20th Sunday in the Ordinary Time




Prov 9:1-6; Eph 5:15-20; Jn 6:51-58



The desire of man to  feel and experience God is as old as man himself. Only a few individuals had that opportunity. Moses met God on mount Horeb. Then people saw that God was within him. The prophets encountered God, and people experienced the presence God. The saints saw God, and lived in his
Presence. Meeting God  requires a total transformation; and transformation is a painful process.



The caterpillar becomes the butterfly, and it is a story of transformation. It is a process in which , a being that operates on two-dimensional surfaces—the caterpillar—begins to create a cocoon around itself in response to some internal prompting. Over time the caterpillar begins to dissolve itself completely into green gooey stuff which slowly begins to reform itself into a completely new being—the Butterfly–that can now fly through three-dimensional space.
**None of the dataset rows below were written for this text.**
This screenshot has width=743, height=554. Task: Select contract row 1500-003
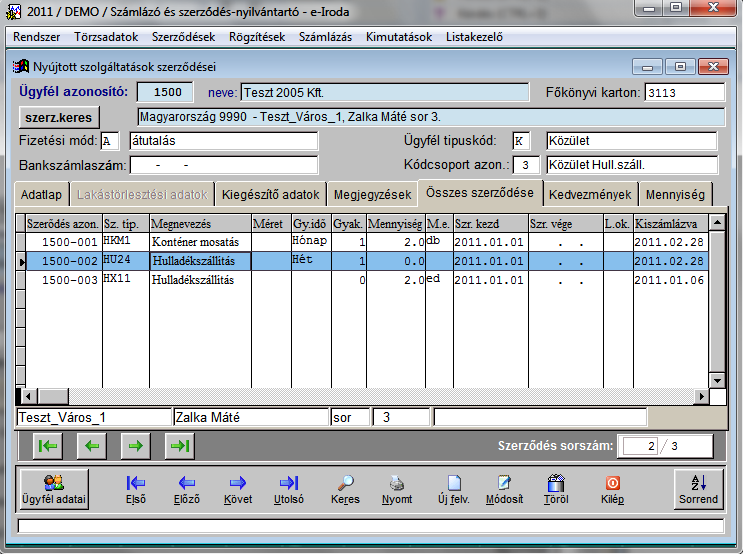coord(62,280)
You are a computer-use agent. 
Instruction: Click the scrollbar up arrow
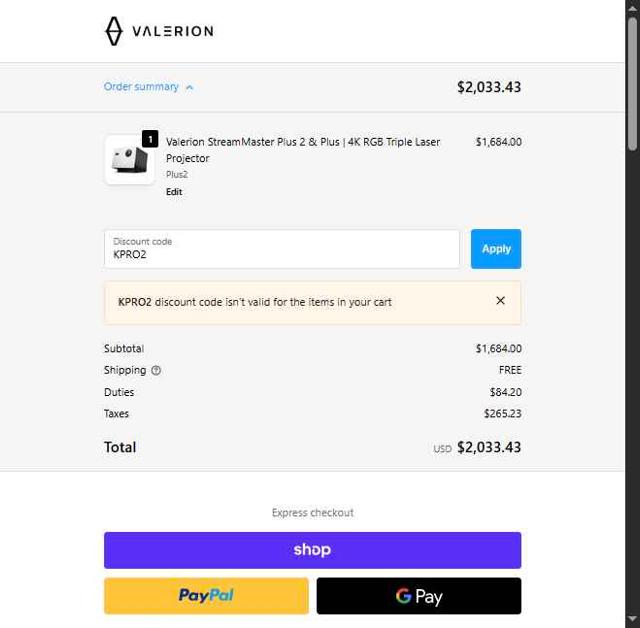632,7
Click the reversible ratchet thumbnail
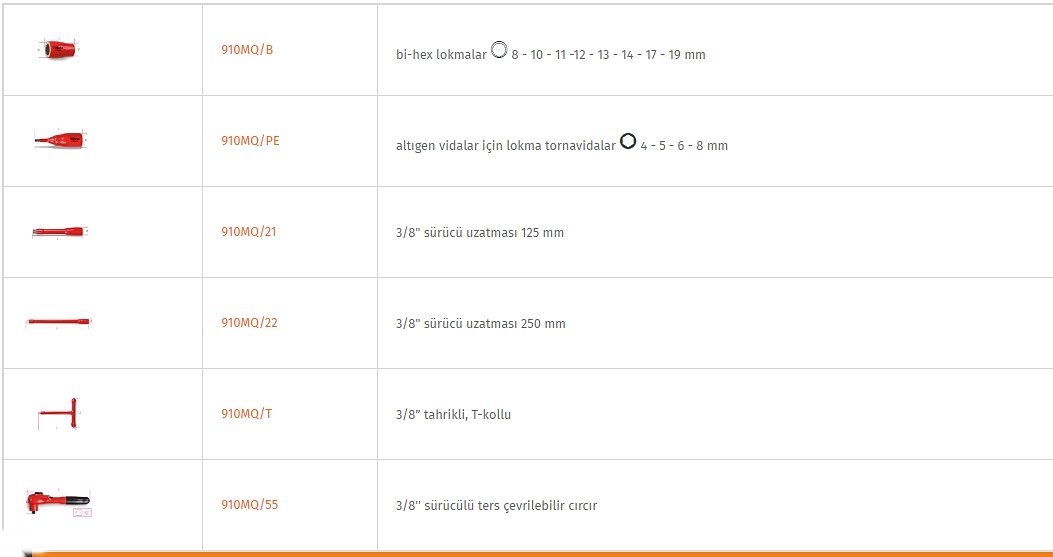This screenshot has width=1053, height=557. click(58, 504)
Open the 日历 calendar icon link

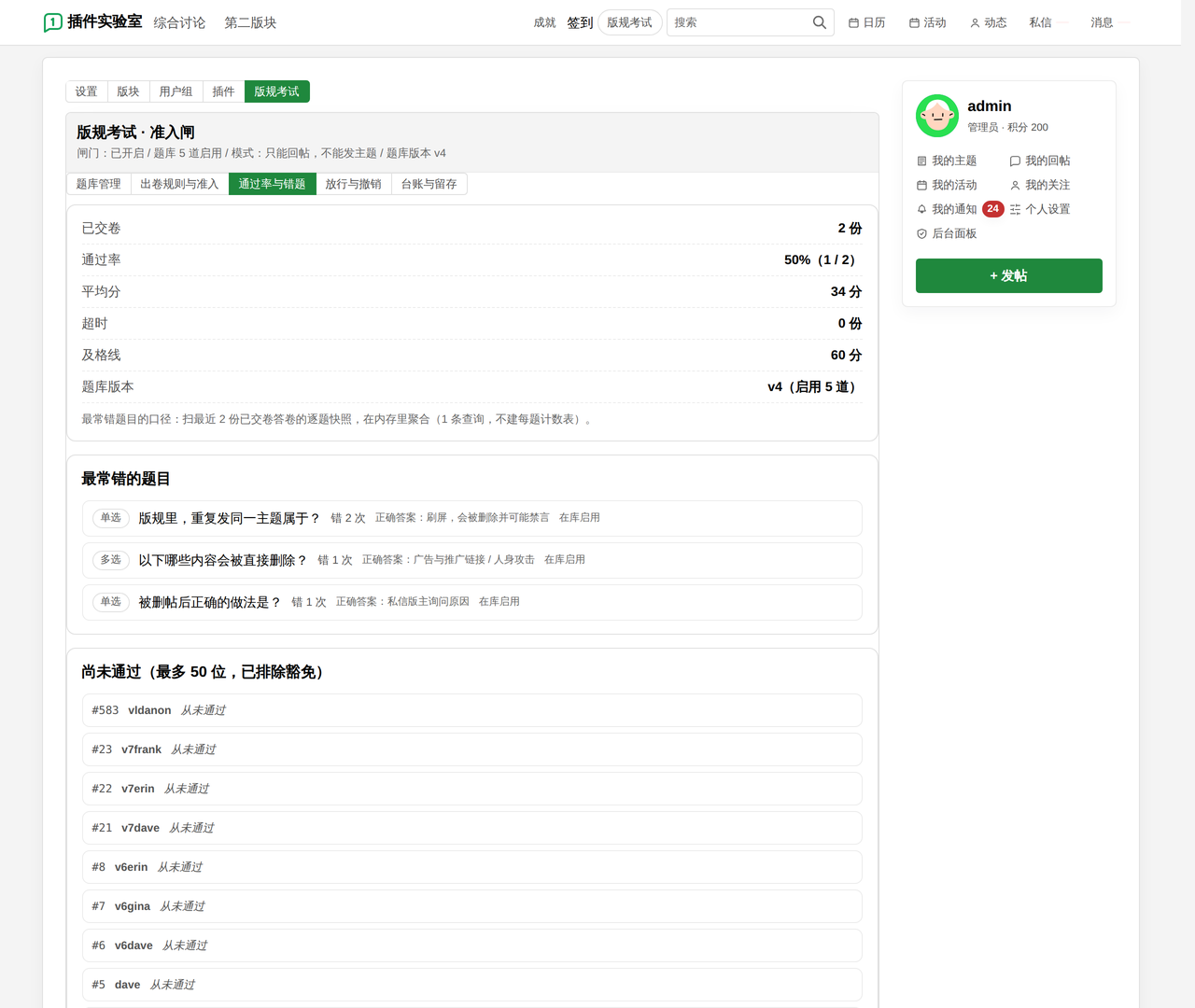coord(866,22)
There is much scientific research into this process, which has been used to map and guide an internal experience of psychic transformation. During the phase of deepest dissolution within the cocoon, there are imaginable cells, which hold the beginnings of the new form. Initially there are not enough of them to precipitate the change and they are destroyed. Eventually, however, enough of these new cells emerge to move the transformational process along to the formation of the butterfly.



While this story of a biological process provides a wonderful metaphor for how change is often experienced intra-psychically, to extrapolate it to a collective process or one that is physically experienced brings up difficult questions of how such a dissolving and reforming would be experienced at a world level.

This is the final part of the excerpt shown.